Today we had a meeting at about 7:30PM with a couple of the doctors and nurses that care for the twins. The doctors gave us some really good news about Carsen. In a lot fewer words than it took them to explain to us we were told that this decision is no longer ours to make. Carsen has progressed and healed so quickly in such a short amount of time that we no longer have a say when he will pass away. His lungs which looked so scared up and cloudy are now clear and full and healthy. His heart is beating perfectly, and he is pooping like a pro again. All that I blessed him with on Friday happened. His brain is still really badly damaged, but everything else is functioning perfectly.
It feels so good to know that Heavenly Father was really there the whole time. He answered all of our prayers 100%. Now it is up to Heavenly Father when to call him back not us. It was so hard to think about how to tell him goodbye and then tell the doctors to pull his breathing tubes out and watch him die. Such a decision would have haunted us forever. We did have to issue a DNR (do not resuscitate) for Carsen if he were to have a turn for the worse. And that decision was not an easy one either, but so much easier after what we went through to decide if and when to take him off life support.
I have an idea of what Abraham went through when he was told to sacrifice his son Isaac. I thought about Abraham a few times as we were being faced with this. And I prayed every time that it would end the same. I feel like it did; our faith was tested and Heavenly Father blessed us immensely after the test.
This is one trial I will never be thankful enough for. The faith it has built in me I would never have imagined feeling this close to the Lord. I am so humbled by the amount of love and support everyone has shown to us. And the Holy Spirit has been there every step of the way, every tear that was shed.

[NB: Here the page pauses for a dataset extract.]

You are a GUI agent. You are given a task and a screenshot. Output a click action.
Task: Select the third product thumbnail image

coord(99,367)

This last 10 days has been a horrible one for the family, mostly Heidi. She is sick with what seems like 6 different bugs. Grace has been sick, Braden has a cold, and I am getting over one of the worse stomach bugs I have ever gotten. I think all the stress coupled with lack of sleep and being on the go so much is all catching up to us. We are going home together for a week to try and recuperate.

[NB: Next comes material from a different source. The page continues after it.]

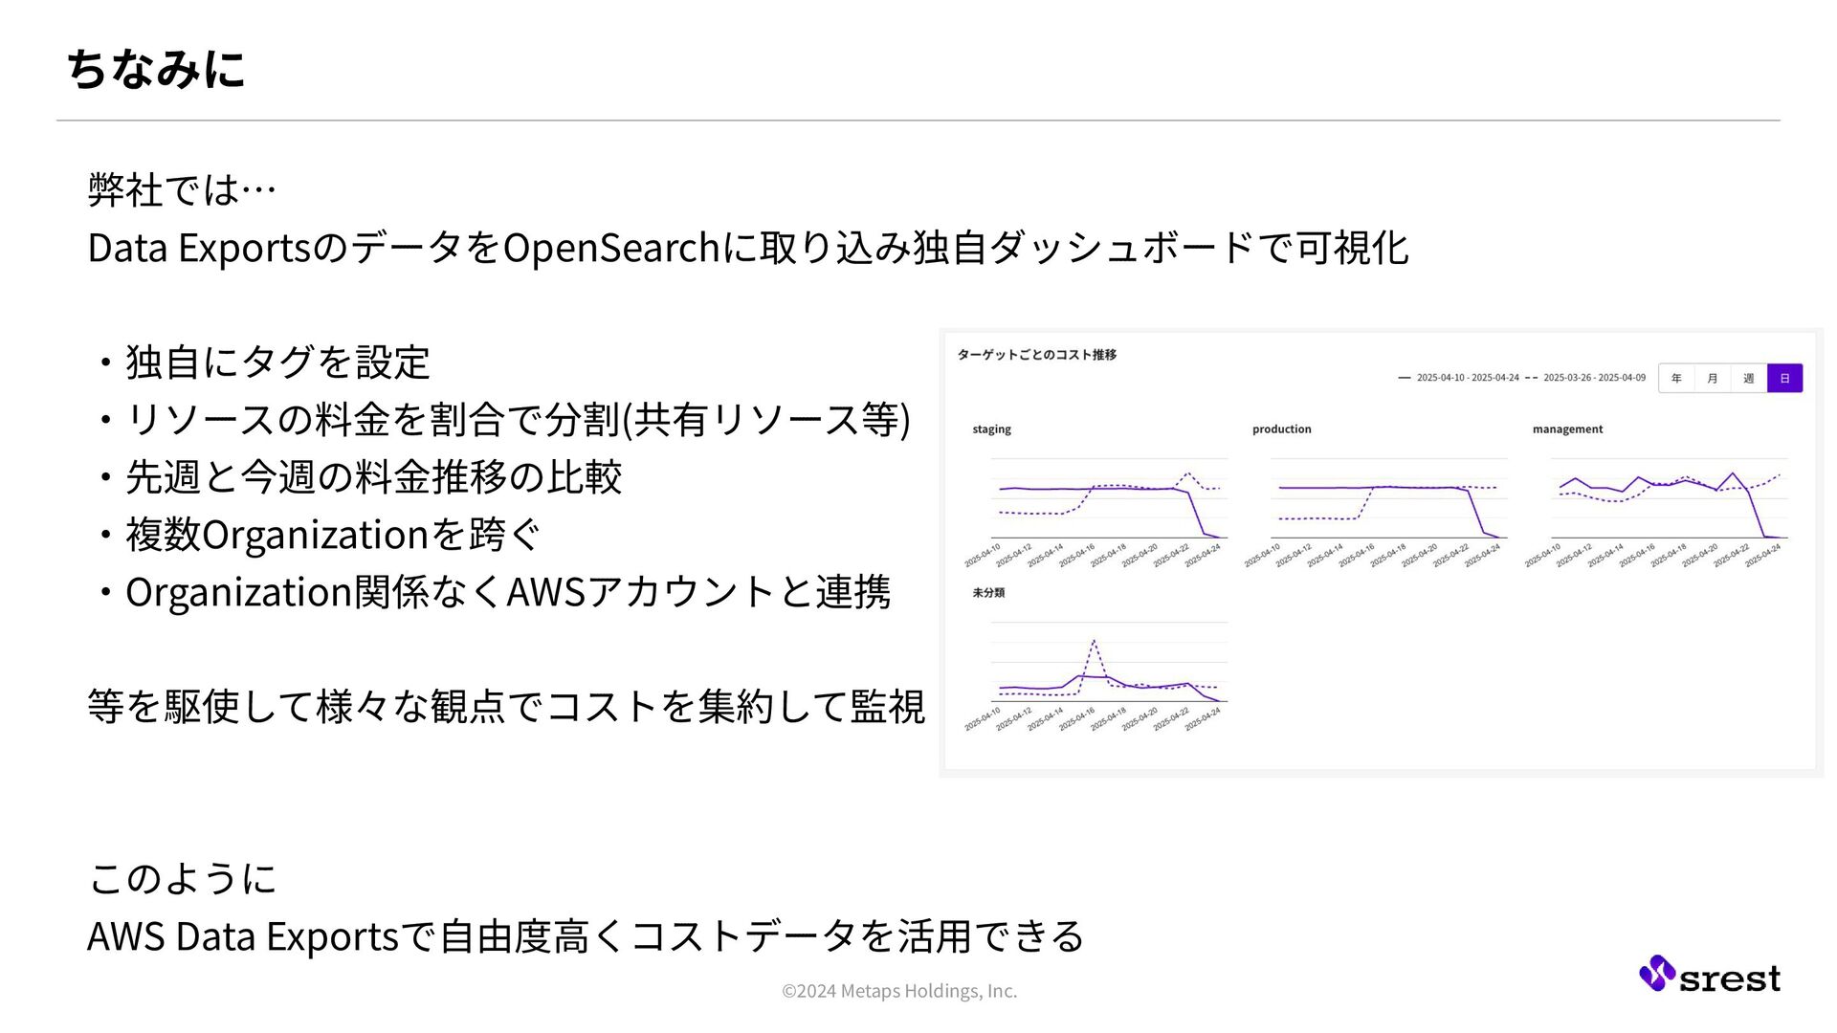Image resolution: width=1837 pixels, height=1033 pixels.
Task: Select the 月 (month) granularity button
Action: pos(1713,379)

On Thursday Carsen got transported down to Salt Lake City and admitted into the Primary Children’s Hospital for surgery. They are putting a reservoir tap in his head to drain some of the fluid pressure off at a natural rate to see if that will improve his situation. The surgeon whom preformed the operation told us that everything looked better than he expected. He also gave Carsen a CT scan and was expecting to see some stroked brain tissue. He was surprised to see that there wasn’t any. The Doctor said that doesn’t change the prognosis on his possible disabilities but it is a good sign. We will be able to see in the next few months if the surgery did very much depending on how fast Carsen gets off the internal respirator.
Today Carsen weighs 2 lbs. 13 ozs. And Cierra weighs 2 lbs. 10 ozs.
Today we were told that Carsen was extabated, which means that his internal respirator has been removed and he is breathing with a nasal canal tube now. He may be reintabated later but it is good to see he is progressing. I hope that means he is feeling comfortable right now. We will be going out to see them both today; we are all feeling a lot better and excited to hang out with them again.
Carsen now weighs 3 lbs. and 1 oz. and Cierra now weighs 2 lbs. and 13 ozs.